Task instructions:
Only some lines are wanted: please transcribe exactly those from the one containing "You are a GUI" through the end of the data, pictures excluded.

Exercise data:
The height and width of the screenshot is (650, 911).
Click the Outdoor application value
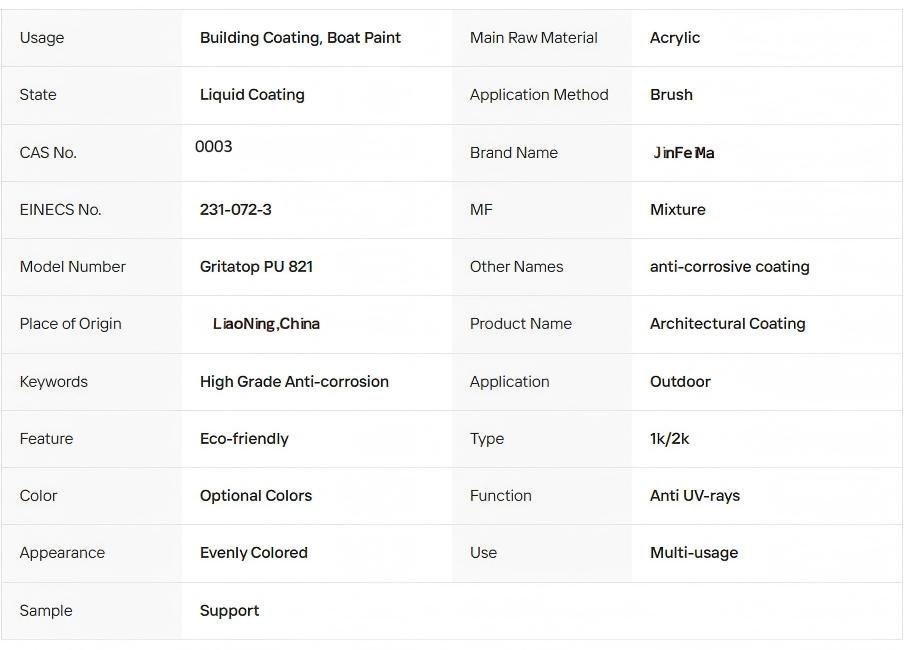(x=680, y=382)
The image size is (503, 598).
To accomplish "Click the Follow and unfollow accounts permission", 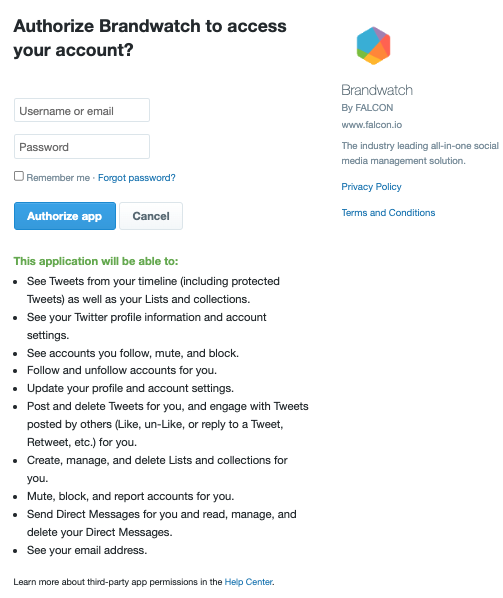I will point(122,370).
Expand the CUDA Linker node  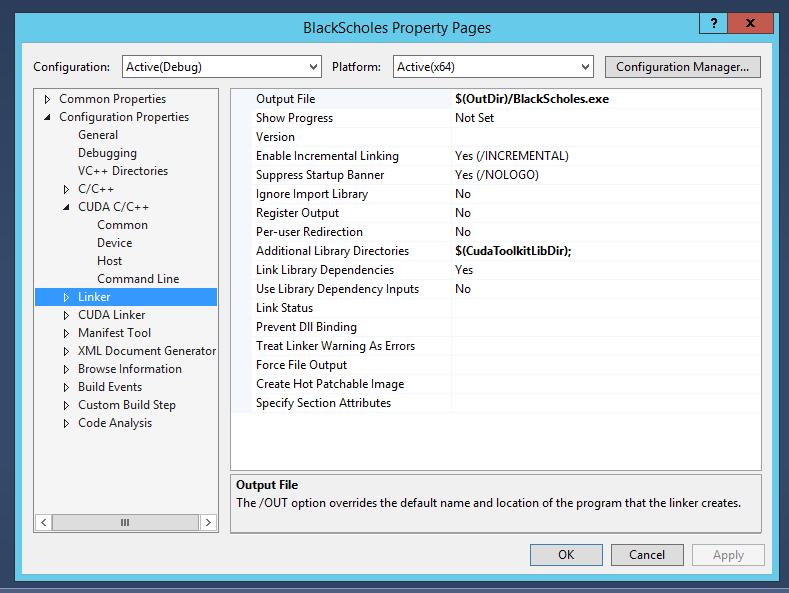tap(66, 315)
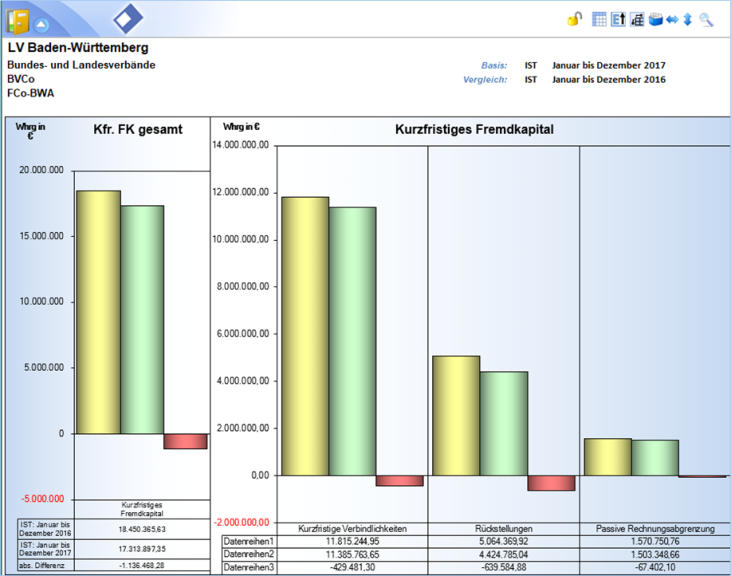Open the magnifying glass zoom tool
731x576 pixels.
pos(706,19)
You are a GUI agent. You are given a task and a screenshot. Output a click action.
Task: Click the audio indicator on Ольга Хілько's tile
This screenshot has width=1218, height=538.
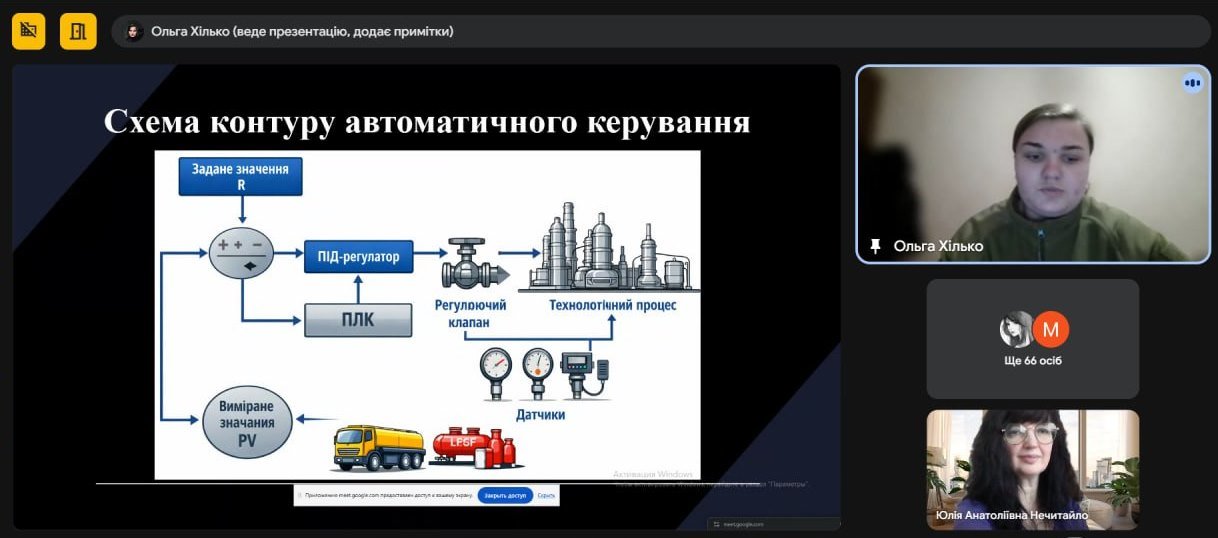1191,83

Output for this exercise:
You are a GUI agent. You are given a task and a screenshot. Output a click action.
Task: Click the audio indicator on Ольга Хілько's tile
This screenshot has width=1218, height=538.
1191,83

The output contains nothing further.